EXERCISE AIM: Format the listing as a Markdown table with the columns Row and Text. Include only the lines from the one containing "Locate an element" up to and including the one containing "tick-label: 1.4 is", number each line, skip blank lines, and leave out the pictures.

RECORD EXCERPTS:
--- --- ---
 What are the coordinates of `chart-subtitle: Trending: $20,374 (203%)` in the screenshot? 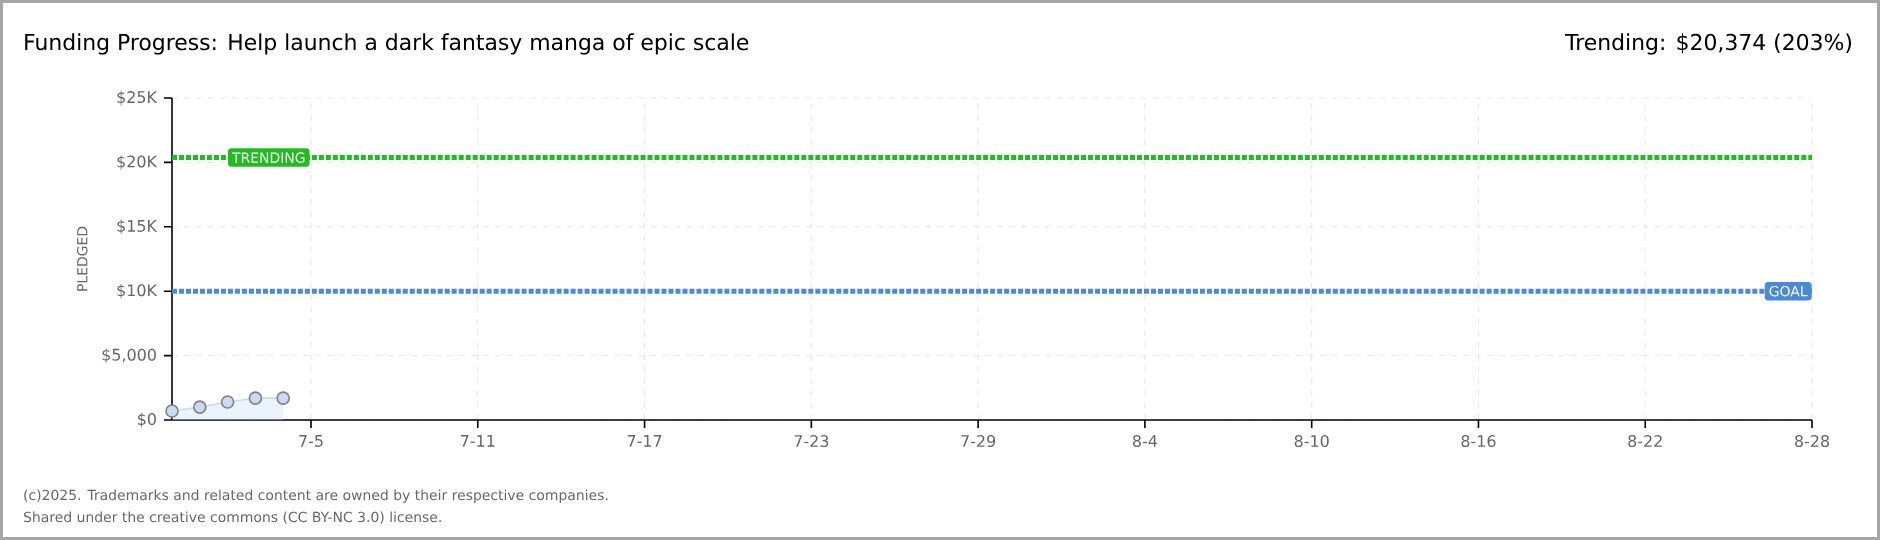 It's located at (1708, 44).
--- --- ---
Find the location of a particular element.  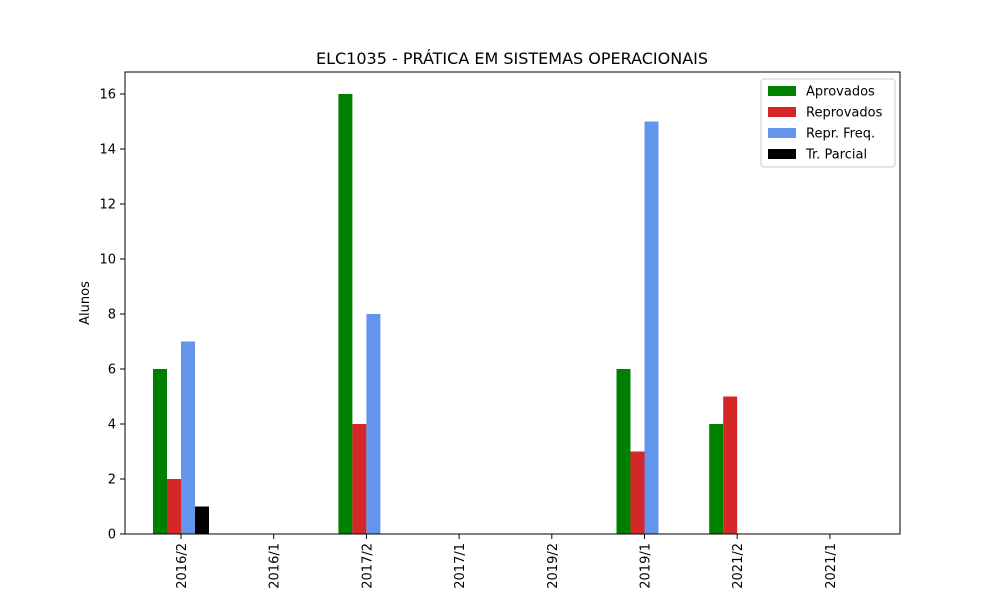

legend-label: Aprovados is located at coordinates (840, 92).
--- --- ---
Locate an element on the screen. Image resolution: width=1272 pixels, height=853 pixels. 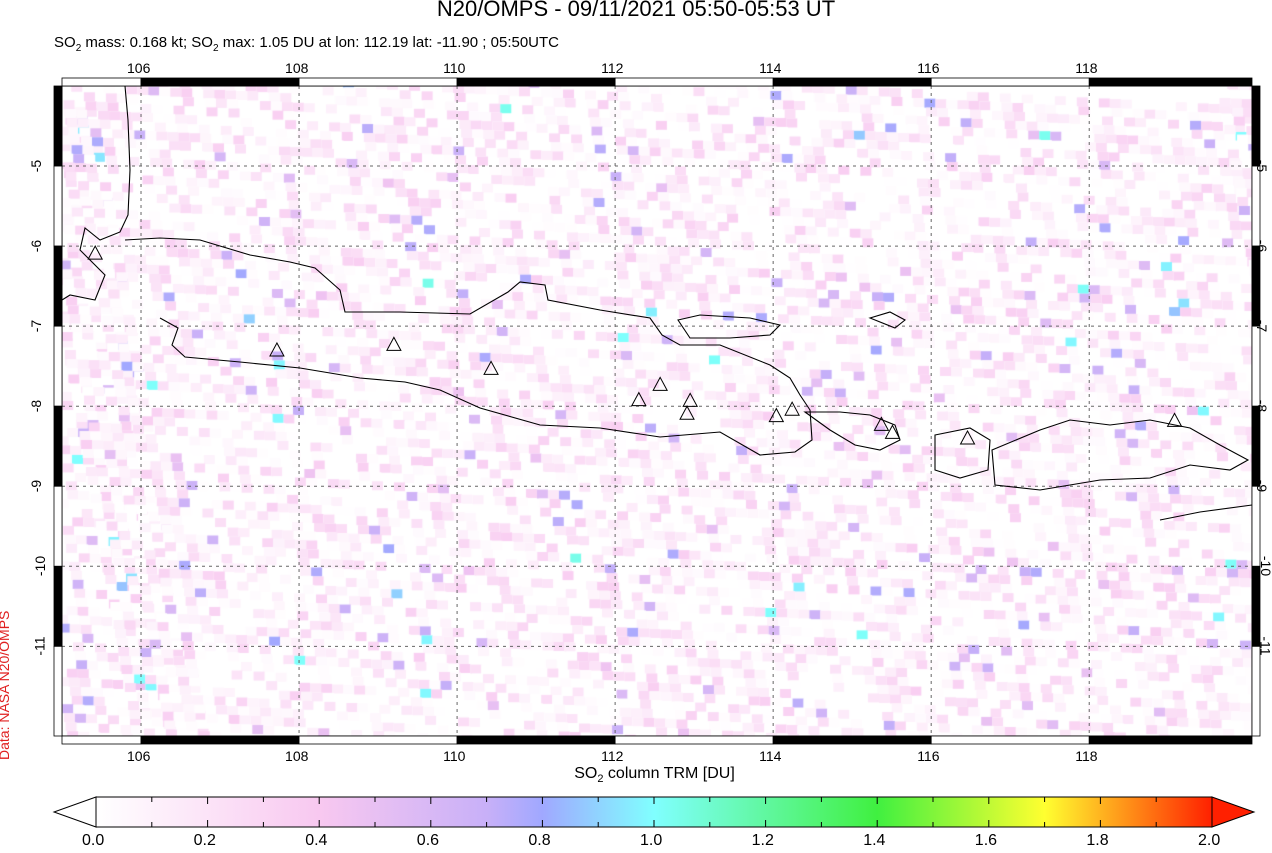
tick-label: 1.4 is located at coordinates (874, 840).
--- --- ---
ANSWER:
| Row | Text |
|---|---|
| 1 | Locate an element on the screen. Image resolution: width=1272 pixels, height=853 pixels.  |
| 2 | tick-label: 1.4 is located at coordinates (874, 840). |